Comment la situation politique de ces pays va-t-elle évoluer ? L’émigration va-t-elle se poursuivre ? Les experts en sont réduits à des hypothèses.
► Hypothèse 1 : Les conflits perdurent, l’émigration aussi
« Des turbulences extrêmes, comme les chrétiens d’Orient n’en ont jamais connu même sous l’Empire ottoman. » C’est par ces termes que Joseph Maïla, ancien directeur de la prospective au ministère des affaires étrangères français, décrit la situation actuelle.
À ses yeux, l’« ébullition » des sociétés orientales dans leur ensemble s’explique par deux raisons majeures : l’effondrement de l’État, consécutif aux « printemps arabes », et la radicalisation islamiste.
En raison de la faillite de l’État-nation, les minorités sont en effet « encore plus livrées à elles-mêmes, encore plus marginalisées », voire victimes de persécutions religieuses.
« Dans un contexte d’islamisation, le chrétien étouffe et, même sans persécution, il part… », explique Antoine Fleyfel, maître de conférences à l’Université catholique de Lille.
Le risque est réel que, « dans deux ou trois générations », les chrétiens exilés « oublient leurs racines orientales », fait valoir Joseph Maïla. À l’inverse, ils pourraient aussi fournir, depuis l’étranger, « un formidable réseau d’aide et de solidarité, voire de lobbying politique ».
Pour l’historien Bernard Heyberger, cette émigration pourrait également faire évoluer la présence chrétienne au Moyen-Orient, la faire passer d’un christianisme d’identité à un christianisme plus « optionnel ».
« On entend parler de conversions au christianisme en Iran ; on voit aussi des Églises syriaques renaître grâce à l’apport de fidèles locaux en Indonésie ou en Arabie saoudite,par l’accueil de Philippins… Bien sûr, ils ne remplaceront pas ceux qui sont partis mais eux aussi pourront dire qu’ils sont des chrétiens d’Orient… »

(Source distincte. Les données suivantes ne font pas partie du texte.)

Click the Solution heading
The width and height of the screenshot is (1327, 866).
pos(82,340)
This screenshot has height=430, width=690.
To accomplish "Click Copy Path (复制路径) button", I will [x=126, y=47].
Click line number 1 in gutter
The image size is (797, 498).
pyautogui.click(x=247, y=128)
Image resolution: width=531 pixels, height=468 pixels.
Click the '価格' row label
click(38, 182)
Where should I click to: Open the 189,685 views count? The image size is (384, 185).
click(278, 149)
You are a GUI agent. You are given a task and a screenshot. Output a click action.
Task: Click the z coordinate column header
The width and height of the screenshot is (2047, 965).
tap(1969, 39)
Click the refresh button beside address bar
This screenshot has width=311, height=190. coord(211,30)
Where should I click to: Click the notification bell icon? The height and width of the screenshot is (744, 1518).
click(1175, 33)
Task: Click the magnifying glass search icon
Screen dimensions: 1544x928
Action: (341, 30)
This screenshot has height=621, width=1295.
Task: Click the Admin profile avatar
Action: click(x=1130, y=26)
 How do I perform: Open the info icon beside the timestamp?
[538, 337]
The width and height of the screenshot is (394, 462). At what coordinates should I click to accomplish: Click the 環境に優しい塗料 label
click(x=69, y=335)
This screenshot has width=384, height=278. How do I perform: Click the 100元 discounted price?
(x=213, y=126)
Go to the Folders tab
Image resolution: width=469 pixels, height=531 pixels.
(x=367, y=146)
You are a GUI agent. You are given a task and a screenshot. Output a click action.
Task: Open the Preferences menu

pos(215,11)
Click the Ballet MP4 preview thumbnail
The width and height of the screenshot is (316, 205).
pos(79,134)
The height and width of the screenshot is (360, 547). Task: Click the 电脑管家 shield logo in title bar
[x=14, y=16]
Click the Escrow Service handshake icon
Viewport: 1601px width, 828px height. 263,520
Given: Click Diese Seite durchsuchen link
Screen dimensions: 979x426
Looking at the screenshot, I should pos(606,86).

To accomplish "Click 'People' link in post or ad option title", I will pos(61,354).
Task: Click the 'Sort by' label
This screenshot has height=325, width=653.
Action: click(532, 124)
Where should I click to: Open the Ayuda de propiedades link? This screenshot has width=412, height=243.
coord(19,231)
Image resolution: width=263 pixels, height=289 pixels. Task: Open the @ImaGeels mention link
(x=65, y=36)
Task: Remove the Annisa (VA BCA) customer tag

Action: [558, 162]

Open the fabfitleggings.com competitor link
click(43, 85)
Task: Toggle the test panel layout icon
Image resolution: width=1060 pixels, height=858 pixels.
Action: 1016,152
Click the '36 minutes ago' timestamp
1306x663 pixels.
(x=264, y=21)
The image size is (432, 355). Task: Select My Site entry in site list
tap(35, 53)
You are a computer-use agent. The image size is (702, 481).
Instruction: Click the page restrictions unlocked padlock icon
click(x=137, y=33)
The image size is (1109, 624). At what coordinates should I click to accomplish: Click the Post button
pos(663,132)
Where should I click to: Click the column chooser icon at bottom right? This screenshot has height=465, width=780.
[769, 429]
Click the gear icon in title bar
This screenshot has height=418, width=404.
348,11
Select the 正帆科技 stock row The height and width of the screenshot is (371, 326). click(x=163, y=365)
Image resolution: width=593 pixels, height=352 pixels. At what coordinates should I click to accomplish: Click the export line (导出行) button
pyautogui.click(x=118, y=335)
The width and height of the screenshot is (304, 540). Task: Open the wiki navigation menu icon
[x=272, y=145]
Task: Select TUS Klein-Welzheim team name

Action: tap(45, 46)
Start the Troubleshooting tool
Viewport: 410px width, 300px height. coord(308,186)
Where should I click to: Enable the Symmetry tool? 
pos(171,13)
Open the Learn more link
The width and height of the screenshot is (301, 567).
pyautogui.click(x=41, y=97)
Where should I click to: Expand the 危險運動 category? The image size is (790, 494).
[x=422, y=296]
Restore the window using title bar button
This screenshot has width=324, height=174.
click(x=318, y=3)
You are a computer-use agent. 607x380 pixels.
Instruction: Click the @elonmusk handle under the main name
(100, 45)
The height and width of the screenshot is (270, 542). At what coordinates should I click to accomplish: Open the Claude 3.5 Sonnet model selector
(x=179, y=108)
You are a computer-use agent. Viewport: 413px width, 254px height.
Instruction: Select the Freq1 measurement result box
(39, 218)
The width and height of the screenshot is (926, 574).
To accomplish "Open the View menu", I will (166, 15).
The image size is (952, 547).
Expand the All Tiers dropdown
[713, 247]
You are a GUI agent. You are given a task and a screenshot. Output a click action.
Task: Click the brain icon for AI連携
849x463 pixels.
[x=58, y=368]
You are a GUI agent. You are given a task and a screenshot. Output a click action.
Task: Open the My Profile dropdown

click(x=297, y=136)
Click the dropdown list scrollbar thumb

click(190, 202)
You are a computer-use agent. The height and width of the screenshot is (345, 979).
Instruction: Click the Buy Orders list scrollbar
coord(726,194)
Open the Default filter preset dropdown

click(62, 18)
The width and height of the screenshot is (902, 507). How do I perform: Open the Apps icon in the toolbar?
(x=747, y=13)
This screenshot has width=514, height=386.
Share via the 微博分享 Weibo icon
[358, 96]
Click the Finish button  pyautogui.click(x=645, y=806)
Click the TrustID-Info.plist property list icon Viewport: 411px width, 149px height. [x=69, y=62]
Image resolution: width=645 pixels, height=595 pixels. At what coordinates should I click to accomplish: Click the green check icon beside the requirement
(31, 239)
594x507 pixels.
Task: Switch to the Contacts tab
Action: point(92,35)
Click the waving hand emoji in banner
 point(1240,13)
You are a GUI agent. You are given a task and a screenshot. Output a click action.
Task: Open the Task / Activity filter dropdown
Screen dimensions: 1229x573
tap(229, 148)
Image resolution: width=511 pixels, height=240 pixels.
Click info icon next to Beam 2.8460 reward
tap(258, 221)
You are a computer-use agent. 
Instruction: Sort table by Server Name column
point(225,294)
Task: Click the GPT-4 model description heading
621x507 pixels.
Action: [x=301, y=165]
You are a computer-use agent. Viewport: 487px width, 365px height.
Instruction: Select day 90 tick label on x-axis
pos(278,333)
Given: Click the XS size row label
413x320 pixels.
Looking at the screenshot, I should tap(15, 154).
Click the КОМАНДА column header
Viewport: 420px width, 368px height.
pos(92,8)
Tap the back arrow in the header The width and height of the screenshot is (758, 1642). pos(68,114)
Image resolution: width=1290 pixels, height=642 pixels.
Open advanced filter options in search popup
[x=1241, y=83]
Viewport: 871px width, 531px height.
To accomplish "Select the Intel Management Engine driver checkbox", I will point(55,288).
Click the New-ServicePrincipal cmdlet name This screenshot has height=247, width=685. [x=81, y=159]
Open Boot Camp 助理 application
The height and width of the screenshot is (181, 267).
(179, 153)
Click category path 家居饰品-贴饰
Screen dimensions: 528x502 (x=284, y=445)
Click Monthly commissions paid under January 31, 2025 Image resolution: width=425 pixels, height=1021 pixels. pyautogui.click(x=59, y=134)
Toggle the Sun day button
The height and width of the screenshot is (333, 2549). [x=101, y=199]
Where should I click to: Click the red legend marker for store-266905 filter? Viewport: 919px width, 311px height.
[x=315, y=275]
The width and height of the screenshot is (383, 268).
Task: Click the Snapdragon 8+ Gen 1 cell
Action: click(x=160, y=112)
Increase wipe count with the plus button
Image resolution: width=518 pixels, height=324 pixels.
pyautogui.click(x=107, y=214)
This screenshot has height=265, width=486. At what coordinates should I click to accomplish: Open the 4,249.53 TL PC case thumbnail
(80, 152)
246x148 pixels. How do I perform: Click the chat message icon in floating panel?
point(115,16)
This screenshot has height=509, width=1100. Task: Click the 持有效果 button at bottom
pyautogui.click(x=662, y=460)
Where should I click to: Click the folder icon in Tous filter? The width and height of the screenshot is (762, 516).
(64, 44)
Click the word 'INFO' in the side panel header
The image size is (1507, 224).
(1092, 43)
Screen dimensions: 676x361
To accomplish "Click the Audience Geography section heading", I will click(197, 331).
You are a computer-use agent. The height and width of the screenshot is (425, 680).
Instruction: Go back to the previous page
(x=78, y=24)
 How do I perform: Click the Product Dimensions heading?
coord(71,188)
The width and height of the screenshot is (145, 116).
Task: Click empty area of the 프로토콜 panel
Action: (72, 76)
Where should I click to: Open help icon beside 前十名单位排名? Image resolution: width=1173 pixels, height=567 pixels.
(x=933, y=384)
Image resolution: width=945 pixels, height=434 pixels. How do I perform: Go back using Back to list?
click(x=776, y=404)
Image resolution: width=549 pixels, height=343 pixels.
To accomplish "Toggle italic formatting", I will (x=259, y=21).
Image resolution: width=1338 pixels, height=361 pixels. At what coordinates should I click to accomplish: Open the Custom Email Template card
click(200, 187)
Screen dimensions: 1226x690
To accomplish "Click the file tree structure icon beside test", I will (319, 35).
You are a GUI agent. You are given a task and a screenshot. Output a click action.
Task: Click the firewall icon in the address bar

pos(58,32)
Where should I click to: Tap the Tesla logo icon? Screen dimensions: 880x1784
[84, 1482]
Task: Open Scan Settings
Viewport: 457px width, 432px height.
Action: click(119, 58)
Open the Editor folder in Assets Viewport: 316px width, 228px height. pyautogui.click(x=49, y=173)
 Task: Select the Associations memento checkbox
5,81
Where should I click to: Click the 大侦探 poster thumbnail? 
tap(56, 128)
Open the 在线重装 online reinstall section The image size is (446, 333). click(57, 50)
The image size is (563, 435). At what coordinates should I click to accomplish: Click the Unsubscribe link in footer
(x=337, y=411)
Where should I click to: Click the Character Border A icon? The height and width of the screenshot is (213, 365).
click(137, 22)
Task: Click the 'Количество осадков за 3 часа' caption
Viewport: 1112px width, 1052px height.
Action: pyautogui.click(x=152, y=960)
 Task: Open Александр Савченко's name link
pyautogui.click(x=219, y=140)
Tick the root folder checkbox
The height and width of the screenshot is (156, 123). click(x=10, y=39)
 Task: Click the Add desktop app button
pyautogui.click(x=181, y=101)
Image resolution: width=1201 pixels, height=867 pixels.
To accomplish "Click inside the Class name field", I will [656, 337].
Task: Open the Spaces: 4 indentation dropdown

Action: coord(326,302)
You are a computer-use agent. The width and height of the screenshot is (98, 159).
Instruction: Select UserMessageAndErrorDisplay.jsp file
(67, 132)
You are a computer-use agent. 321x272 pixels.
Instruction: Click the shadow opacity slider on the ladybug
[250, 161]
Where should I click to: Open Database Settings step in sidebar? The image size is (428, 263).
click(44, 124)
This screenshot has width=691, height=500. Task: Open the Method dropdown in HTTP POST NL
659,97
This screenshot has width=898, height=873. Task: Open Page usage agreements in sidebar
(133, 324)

► Hypothèse 2 : Les conflits s’étendent, les chrétiens disparaissent
Le scénario d’un Moyen-Orient à feu et à sang pour encore quelques années n’est pas à exclure. « Le pire du pire serait une quasi-disparition des chrétiens en Irak, réduits à quelques vestiges comme en Iran ou en Turquie », reconnaît Antoine Fleyfel.
Le pays, qui accueillait encore 1,2 million de chrétiens avant l’invasion américaine de 2003, n’en compterait déjà plus que 300 000, dont la moitié sont réfugiés dans des conditions précaires au Kurdistan irakien…
La menace de Daech, qui pourrait s’élargir au Liban, à la Jordanie, à l’Égypte, paraît la plus dangereuse. « Personne ne veut plus d’interventions occidentales au Moyen-Orient. Mais cette fois encore, l’Occident doit intervenir parce que l’insécurité est devenue telle que les pays de la région ne maîtrisent plus la situation », prévient Antoine Fleyfel.
► Hypothèse 3 : La paix s’installe, les chrétiens reviennent
La clé d’une stabilisation de la région se trouve en Syrie, estime Nael Georges, chercheur à l’université de Genève.
« Il faudrait que Russie et Occident parviennent à se mettre d’accord, qu’un gouvernement d’unité nationale se constitue, que la communauté internationale accentue sa pression sur le régime pour mettre fin aux crimes contre l’humanité et permette une transition politique et une réconciliation nationale fondée sur les principes de la justice transitionnelle », considère-t-il. Alors l’élimination de Daech en serait facilitée à ses yeux, « parce que l’armée et la population lutteraient ensemble ».
Plus largement, une évolution politique serait nécessaire dans l’ensemble des pays à majorité musulmane pour permettre aux chrétiens de devenir partie intégrante de la société.
« Elle suppose l’affirmation d’une citoyenneté unique, et donc de l’égalité des droits, la création d’un environnement de libertés publiques reconnues et défendues par un État de droit, et enfin la reconnaissance et la préservation du pluralisme sociétal », résume Joseph Maïla.
La citoyenneté et l’enracinement national prendraient alors le pas sur l’appartenance religieuse comme ciment de la société.